Korkie gave her a pointed look as they scrubbed dishes in the canteen sink.

"If this thing turns up over Yavin 4, Ahsoka, our deaths will all be imminent and it won't matter if anyone hates me for keeping secrets."

He placed his mug on the rack to dry.

"Look, I'm not planning to keep it quiet forever. But the more people who know, the greater the chance that the Empire hears about it, gets unsettled, speeds up the building process and starts blowing up planets. As soon as we find some useful evidence-"

"I'm giving you a month," Ahsoka declared. "Then you've got to talk, evidence or not. To Mon at least. I'm not asking you to make a dinnertime announcement."

"That is a completely arbitrary deadline."

"How else am I supposed to set one?"

"You could just trust me."

"You're making this up as you go, Korkie."

Which was entirely true. But wasn't everyone else?

"You're still my superior in Alliance rank," he grumbled. "Tell her yourself, if you want, General Tano."

And Korkie knew of course that Ahsoka didn't want to, and that at her core, she was just as uncertain as he was. They were strange times in the galaxy, with the figment of a planet-killer looming over their heads.

Strange and wondrous times.

Korkie saw Cham and Hera Syndulla finally embrace and join forces after years at odds as to where to fight their war. He shook the hand of the Hammer of Ryloth and was pulled into an unexpected embrace of his own.

"The boy who saved my life!" Cham exclaimed. "And still so kriffing skinny!"
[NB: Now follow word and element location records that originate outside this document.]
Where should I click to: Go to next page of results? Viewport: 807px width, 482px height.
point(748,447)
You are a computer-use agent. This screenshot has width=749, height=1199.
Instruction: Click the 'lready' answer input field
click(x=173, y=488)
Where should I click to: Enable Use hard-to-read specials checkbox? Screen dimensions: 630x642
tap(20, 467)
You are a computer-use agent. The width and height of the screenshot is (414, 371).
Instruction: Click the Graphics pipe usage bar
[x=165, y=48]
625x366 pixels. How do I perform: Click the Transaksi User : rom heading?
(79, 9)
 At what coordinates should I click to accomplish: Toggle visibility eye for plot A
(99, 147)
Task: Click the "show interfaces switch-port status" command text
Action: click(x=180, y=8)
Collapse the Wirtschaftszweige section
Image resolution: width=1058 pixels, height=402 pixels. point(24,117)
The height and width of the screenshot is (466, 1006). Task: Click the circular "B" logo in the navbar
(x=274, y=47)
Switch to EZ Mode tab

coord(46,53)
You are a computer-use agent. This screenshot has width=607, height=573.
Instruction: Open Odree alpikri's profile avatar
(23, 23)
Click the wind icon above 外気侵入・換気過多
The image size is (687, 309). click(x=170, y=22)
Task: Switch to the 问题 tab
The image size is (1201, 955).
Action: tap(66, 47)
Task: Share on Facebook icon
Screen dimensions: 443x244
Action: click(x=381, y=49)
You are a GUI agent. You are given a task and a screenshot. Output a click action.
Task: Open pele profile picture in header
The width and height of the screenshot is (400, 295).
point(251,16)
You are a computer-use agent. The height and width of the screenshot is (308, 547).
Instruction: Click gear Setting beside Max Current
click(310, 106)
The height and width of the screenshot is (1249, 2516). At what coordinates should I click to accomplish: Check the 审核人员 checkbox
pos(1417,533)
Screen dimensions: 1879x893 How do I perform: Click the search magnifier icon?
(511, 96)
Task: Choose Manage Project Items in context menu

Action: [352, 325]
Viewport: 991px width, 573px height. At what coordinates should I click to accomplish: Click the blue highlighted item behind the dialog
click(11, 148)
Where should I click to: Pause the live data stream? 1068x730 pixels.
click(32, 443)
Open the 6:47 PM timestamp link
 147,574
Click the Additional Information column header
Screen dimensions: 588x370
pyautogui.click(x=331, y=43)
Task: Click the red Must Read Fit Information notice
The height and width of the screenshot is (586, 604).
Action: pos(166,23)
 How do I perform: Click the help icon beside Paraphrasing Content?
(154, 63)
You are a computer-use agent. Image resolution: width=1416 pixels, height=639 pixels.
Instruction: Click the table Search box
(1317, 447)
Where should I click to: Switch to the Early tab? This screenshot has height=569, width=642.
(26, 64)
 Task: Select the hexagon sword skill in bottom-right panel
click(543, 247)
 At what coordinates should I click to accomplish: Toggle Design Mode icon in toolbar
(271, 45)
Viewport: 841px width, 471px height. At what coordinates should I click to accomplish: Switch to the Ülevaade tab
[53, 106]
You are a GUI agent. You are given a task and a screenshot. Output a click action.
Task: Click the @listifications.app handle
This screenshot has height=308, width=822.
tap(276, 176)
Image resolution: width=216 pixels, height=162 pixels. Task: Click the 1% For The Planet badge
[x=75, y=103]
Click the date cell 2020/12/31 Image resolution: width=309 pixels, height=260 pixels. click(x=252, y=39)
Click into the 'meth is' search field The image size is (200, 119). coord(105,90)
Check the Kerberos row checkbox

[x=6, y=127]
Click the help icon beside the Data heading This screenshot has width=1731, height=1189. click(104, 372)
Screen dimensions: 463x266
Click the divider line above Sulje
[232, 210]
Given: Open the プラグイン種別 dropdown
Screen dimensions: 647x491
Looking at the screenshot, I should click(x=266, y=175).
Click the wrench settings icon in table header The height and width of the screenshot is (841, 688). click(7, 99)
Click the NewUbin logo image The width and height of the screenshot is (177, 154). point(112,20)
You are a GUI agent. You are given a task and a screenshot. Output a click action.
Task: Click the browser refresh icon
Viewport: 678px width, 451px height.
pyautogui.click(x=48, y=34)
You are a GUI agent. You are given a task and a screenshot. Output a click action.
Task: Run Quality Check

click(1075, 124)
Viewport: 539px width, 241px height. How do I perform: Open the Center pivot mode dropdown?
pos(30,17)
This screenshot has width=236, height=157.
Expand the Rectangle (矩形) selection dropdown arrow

And only days later Korkie met a man who had briefly been his childhood hero in a distant war before that war had become his own: Rahm Kota, Jedi Knight and aligned with the Kryze autocracy's stance on the clone army from day one. He had fought the war against the Separatists with a contingent of nat-born volunteers and worn the disfavour of the Jedi Council with impeccable grace.

"Getting a bit old, all of us," he'd gruffly apologised to Korkie. "But well-trained soldiers, here for the right reasons."

Korkie had told Mon Mothma he didn't need a cup of tea with Rahm; he was to be trusted.

And Korkie met young soldiers, soldiers who perhaps had not even been alive when war was declared in the Republican Senate all those years ago.

"Ben! Ben! I remember you! Lillee, this is Ben who rescued us!"

A young woman streaked along the tarmac, her older sister mortified behind her.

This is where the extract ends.